Risk Treatment Attributes

A risk’s treatment strategy refers to the overall combination of treatments that best capitalises on the opportunity or minimise its threat. Each risk should be assigned a combination of treatments that best suits both the risk itself and an organisation’s ability to influence the factors contributing to and the outcomes associated with the risk. Broadly speaking, there are eight different types of treatments for dealing with risks: four for threats, and four for opportunities.

• Avoid – Avoidance refers to the general strategy of eliminating the uncertainty associated with a threat by preventing it from occurring. Naturally, only some threats can be avoided, and this usually involves a change in strategy or similar to eliminate the possibility of the risk occurring.
• Transfer / Share – Through insurances, effective contracting strategy, or other similar means, it may be possible to transfer some or (rarely) all of the risk associated with a particular threat to a third party. This is known as threat transfer. Threat transfer is one of the most commonly practiced forms of risk treatment, but it usually indirectly or directly involves the payment of fees to the party assuming responsibility for the risk in order to compensate them for the additional threat exposure. For Project Owners, it is rare to be able to transfer a risk entirely; it is more realistic to consider this to be risk sharing.
• Reduce – In some instances, it is possible to reduce the overall threat exposure by either reducing (but not eliminating) the probability of occurrence and/or impact level. Reduction strategies are only effective in instances where an organization has the ability to directly affect the factors contributing to or outcomes associated with the risk. This form of treatment is usually known as risk mitigation and is what many think of when considering risk treatments.
• Accept – Organizations may choose to simply accept that a threat may or may not occur on a project and choose to do nothing about it. This is known as accepting a threat. There are many reasons for accepting a threat, but some common explanations are:
  • The threat is of little consequence to the project’s objectives;
  • No other mitigation strategy is possible; or
  • The cost of mitigating the threat does not provide a good pay-off in risk exposure reduction.
  • An extreme example may be to accept the threat of the project site being struck by a meteorite.
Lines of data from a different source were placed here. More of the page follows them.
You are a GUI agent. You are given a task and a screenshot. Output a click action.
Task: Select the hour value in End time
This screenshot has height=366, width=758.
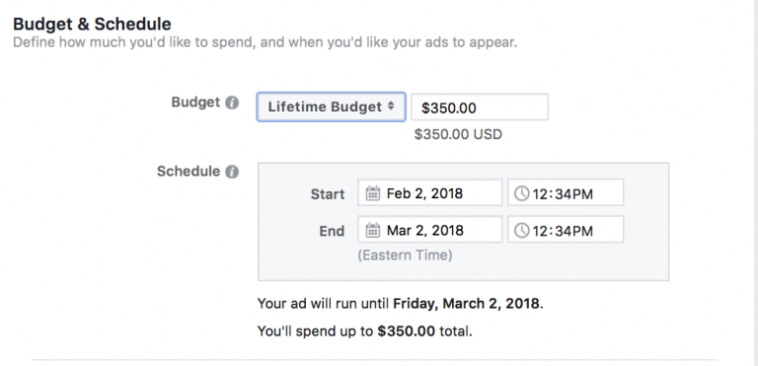click(540, 231)
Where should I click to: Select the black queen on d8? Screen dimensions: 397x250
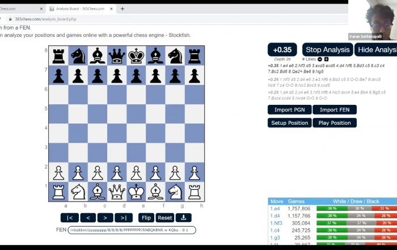(x=117, y=56)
• Exploit – The polar opposite of avoidance strategies, opportunity exploitation refers to the process of ensuring that an opportunity eventuates (converting its probability to 100% certain).
• Share – An organization may choose to share an opportunity to create mutual benefit between itself and another stakeholder involved in a project to increase the risk exposure.
• Enhance – As opposed to reduction strategies for threats, enhancement strategies for opportunities seek to maximise the probability of an opportunity occurring or to maximise the positive impact on the project’s objectives should it occur.
• Ignore – If an opportunity is of little consequence, beyond influence, or too difficult / costly to treat in any other way to increase its likelihood or consequence, an organization may choose to simply ignore it. In doing so, they accept that the opportunity may or may not arise and their potential benefit from it will be limited to the inherent characteristics of the opportunity as originally identified.

Having decided on a general strategy for risk treatment, it is important to clearly identify how this is to be achieved. The first step in doing this is to clearly name and describe all of the various strategies that could be employed to modify the risk exposure. Similar to the strategies described for naming risks, we can also use a meta-language approach for naming treatments. An example of this might be; “By <performing action>, <describe outcome>, resulting in <effect on probability and/or impact of risk>”.
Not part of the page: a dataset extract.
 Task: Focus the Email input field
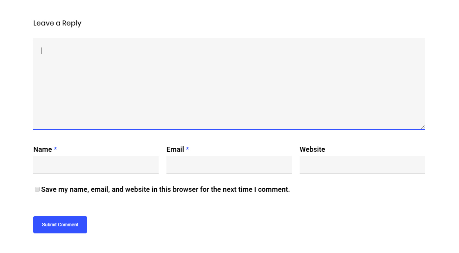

Similar to the assignment of an owner to each accepted risk, each accepted risk treatment must be assigned an Owner. This treatment Owner is accountable to the Risk Owner for the management and successful implementation of the treatment, must know how each step of the agreed treatment is to be implemented and have the authority to make decisions about their implementation. The Treatment Owner may delegate responsibility for day-to-day actions in implementing the treatment but remains accountable for the successful implementation of the treatment.
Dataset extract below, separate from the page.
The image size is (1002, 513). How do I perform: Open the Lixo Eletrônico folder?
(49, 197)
There may be multiple treatments implemented for individual risks and a different Treatment Owner for each treatment. The Treatment Owner and the Risk Owner may also be the same person.

The implementation of the risk treatment is an essential step in the risk management process, as without assignment of treatment accountability and subsequent implementation, treatment identification is a theoretical exercise only.

Treatment status refers to a progressive system of classifications for managing risk treatments through their lifecycle. There are five different statuses for risk treatments:

• Potential treatments are those that have been identified but not approved for further action.
• Accepted treatments are those that have been approved for further action including analysis of their effects on the risk, but the plan for implementation has not been started..
• Started treatments are those that have begun to be implemented, but are not yet completed.
• Applied treatments are those that have been fully implemented.

It is important to ensure that risk treatment statuses are accurately maintained and reported to ensure that all necessary actions are taken for the treatments to be effective in a timely way.

Until agreed treatments are fully implemented, risk management is not effectively applied to that risk.